All these are mentioned and interpreted in various ways, making the reading a bit complicated. Like how to define faith, belief and myth. For one author myth is a spiritual story for another myth is a non-historical story. One author even replace the word faith by something else ... One could say that the totality of LDS scripture and history (be it polygamy in Nauvoo, the First vision etc) is treated by the book. It is not the actual event, which is the focus of the essays but they exemplify their standpoints thru evoking some historical details.
So what are these standpoints? Just two simplify the liberal vs the traditionalist:
- god, as an actor in history, can only be evoked by a pre-understanding where s/he is felt as factual, where this relationship is of a spiritual nature not scientific (the liberal)

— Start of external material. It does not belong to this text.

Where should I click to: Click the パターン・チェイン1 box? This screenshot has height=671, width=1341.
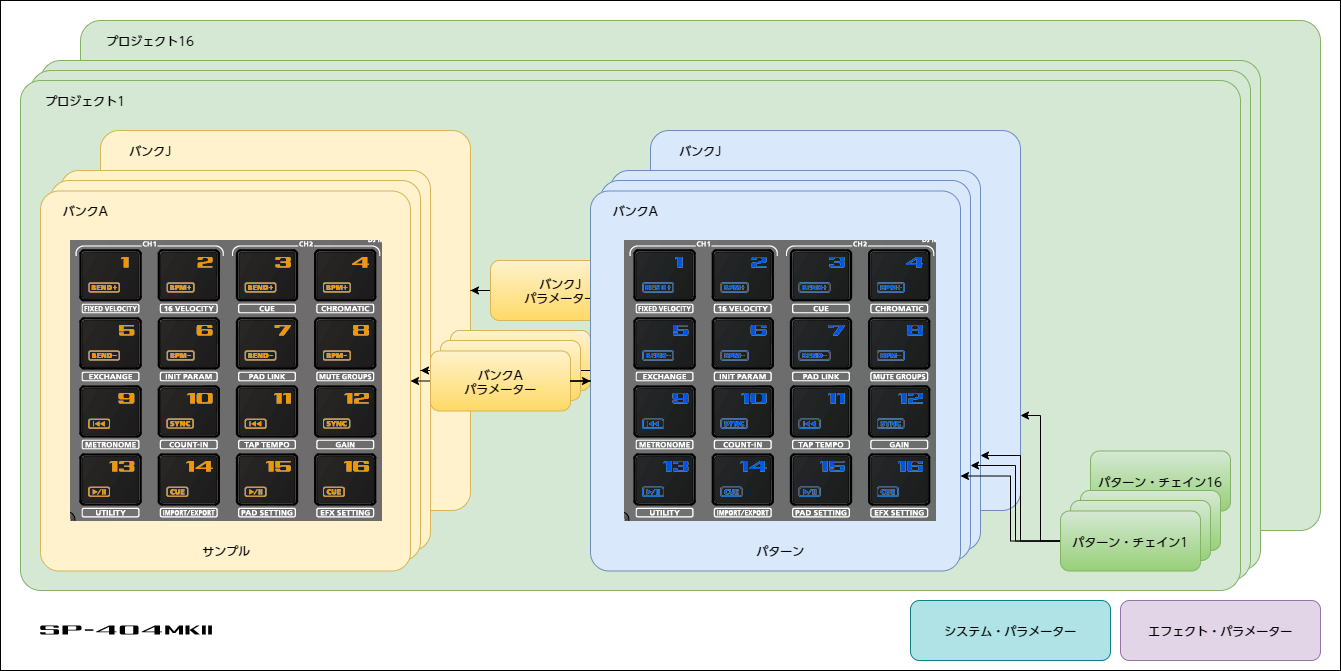[1129, 541]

- to exclude god from history, can only be done if there is a pre-understanding that there is no god, wherefore god should be an actor as Napoleon and therefore miracles are possible (the traditionalist)
The book shows that the traditionalist point of view is not on the same level as the former. Why? Because there is a variety of gods/divinities. History is about writing from sources and deriving conclusions thru verifiable methods and these methods are universal, so one could actually "measure" - not the truth but - the OPTIMAL relationships between factors, causes and consequences in history. The method should be applied regardless of the text or its source (divine or human). Divinity reduces the relationship and in some way excludes factors, which could shed more light on a passed event. Just to exemplify: every human knows that virgins can't have babies. So the historian - instead of proving this, which would be weird - would try to see why was such a detail necessary to the Jesus story. The birth is only mentioned in two canonised Gospels so a historian would not argue against the story itself, because it is not her/his job promoting a specific ideology. An atheist could though do the promoting! The traditionalist in this case would attack the historian for excluding god from the picture because for god everything is possible and s/he would also try to find some minor inconsistencies in the work of the historian, making a hen of a feather, as we say in Swedish.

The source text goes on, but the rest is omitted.